> **TASK GOAL**
In the entries below, find the line with "Screen dimensions: 366x400" and the line with "Task: Select the FC Prilly-Sports I team link". Reproduce those two lines and every line between them exactly, and nothing more.

> **DATA SHOWN**
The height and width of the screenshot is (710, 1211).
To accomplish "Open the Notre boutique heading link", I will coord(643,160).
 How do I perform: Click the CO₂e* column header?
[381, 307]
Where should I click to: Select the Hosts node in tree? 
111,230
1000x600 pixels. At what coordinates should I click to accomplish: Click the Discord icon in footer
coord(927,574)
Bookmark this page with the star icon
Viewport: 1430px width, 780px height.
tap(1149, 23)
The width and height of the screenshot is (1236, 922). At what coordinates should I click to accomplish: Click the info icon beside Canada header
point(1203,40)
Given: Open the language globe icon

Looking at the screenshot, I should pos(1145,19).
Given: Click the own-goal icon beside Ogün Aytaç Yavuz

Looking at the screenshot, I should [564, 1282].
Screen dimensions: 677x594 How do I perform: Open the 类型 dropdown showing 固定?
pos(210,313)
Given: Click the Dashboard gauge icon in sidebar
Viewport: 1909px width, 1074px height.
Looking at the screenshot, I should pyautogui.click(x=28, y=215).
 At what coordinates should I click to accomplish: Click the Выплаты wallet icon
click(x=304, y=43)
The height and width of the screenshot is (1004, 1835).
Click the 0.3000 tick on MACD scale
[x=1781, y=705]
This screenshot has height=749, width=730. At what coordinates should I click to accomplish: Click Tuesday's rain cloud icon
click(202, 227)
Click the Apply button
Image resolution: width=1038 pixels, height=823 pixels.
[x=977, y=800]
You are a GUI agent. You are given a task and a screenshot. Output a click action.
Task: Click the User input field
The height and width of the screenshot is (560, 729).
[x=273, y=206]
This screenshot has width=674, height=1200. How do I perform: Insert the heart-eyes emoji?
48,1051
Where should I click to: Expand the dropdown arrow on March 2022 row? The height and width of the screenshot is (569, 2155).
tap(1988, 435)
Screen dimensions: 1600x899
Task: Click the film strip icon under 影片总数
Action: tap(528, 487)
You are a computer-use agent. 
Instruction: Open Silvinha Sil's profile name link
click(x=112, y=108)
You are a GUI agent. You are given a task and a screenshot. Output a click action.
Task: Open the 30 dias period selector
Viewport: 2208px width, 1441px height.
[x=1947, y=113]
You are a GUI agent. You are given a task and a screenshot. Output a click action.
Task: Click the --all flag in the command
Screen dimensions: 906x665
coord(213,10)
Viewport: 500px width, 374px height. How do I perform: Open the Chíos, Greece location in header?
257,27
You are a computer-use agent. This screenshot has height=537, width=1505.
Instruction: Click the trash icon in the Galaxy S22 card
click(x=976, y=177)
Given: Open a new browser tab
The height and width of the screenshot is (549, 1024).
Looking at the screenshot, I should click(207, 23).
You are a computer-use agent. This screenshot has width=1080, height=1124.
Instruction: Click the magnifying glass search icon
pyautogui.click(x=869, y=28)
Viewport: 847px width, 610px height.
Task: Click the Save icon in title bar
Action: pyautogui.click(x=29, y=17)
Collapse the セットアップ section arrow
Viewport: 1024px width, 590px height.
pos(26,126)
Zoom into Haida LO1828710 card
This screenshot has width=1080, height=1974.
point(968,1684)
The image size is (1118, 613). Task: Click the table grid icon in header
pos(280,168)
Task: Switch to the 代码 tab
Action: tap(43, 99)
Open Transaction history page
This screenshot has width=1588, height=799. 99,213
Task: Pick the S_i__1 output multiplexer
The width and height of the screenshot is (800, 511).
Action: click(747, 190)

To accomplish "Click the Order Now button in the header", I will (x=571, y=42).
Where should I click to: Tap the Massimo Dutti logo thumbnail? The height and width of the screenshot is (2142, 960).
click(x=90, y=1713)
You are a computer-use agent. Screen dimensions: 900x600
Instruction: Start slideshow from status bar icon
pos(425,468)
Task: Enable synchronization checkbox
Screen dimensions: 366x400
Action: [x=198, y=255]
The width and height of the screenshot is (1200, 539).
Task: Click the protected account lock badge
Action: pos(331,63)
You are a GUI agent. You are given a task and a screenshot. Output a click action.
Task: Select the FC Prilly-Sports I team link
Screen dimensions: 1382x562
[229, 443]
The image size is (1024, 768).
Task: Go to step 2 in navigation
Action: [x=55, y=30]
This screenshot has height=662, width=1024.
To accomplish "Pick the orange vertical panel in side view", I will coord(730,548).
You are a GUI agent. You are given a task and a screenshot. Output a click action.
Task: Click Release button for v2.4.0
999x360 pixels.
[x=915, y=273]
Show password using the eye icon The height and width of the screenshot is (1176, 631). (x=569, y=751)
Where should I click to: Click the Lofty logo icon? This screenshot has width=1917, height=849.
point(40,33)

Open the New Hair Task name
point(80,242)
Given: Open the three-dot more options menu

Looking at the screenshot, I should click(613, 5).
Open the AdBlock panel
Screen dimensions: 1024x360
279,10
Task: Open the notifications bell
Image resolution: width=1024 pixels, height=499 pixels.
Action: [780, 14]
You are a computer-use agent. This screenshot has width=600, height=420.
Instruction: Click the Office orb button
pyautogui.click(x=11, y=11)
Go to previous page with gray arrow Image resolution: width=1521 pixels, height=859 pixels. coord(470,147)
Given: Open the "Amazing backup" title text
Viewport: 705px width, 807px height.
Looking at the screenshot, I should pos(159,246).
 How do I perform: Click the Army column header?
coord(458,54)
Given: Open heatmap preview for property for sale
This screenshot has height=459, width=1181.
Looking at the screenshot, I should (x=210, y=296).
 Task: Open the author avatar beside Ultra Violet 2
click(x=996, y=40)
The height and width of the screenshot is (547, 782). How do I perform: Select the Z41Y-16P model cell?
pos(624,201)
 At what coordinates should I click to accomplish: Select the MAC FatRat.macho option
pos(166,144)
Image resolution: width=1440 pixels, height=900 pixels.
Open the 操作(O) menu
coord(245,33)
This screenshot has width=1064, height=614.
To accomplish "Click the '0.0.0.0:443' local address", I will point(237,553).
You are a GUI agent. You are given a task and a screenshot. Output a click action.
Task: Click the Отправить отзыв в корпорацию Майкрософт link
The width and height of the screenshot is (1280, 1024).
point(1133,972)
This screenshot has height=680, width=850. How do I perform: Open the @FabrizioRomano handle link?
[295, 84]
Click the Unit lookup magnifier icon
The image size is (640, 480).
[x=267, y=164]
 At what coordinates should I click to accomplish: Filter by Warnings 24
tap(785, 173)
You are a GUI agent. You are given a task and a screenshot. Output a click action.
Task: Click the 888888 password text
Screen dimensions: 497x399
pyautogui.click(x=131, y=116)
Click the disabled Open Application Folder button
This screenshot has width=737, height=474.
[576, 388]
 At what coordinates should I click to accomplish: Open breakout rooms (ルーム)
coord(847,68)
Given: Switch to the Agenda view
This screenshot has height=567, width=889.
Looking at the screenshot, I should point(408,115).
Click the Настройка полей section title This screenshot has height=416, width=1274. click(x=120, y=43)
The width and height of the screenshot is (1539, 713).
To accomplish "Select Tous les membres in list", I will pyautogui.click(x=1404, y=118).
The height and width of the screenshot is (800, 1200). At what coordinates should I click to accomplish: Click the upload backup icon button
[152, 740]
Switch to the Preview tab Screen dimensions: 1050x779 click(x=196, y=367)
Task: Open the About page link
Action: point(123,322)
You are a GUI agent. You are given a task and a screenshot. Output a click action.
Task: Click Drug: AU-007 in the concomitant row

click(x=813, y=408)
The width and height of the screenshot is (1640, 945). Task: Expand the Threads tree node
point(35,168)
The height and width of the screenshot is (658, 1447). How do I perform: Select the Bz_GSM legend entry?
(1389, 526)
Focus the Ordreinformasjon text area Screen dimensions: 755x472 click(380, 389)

> **SOLUTION FOR THIS TASK**
Screen dimensions: 366x400
Action: [x=198, y=255]
The width and height of the screenshot is (1200, 539).
Task: Click the protected account lock badge
Action: pos(331,63)
You are a GUI agent. You are given a task and a screenshot. Output a click action.
Task: Select the FC Prilly-Sports I team link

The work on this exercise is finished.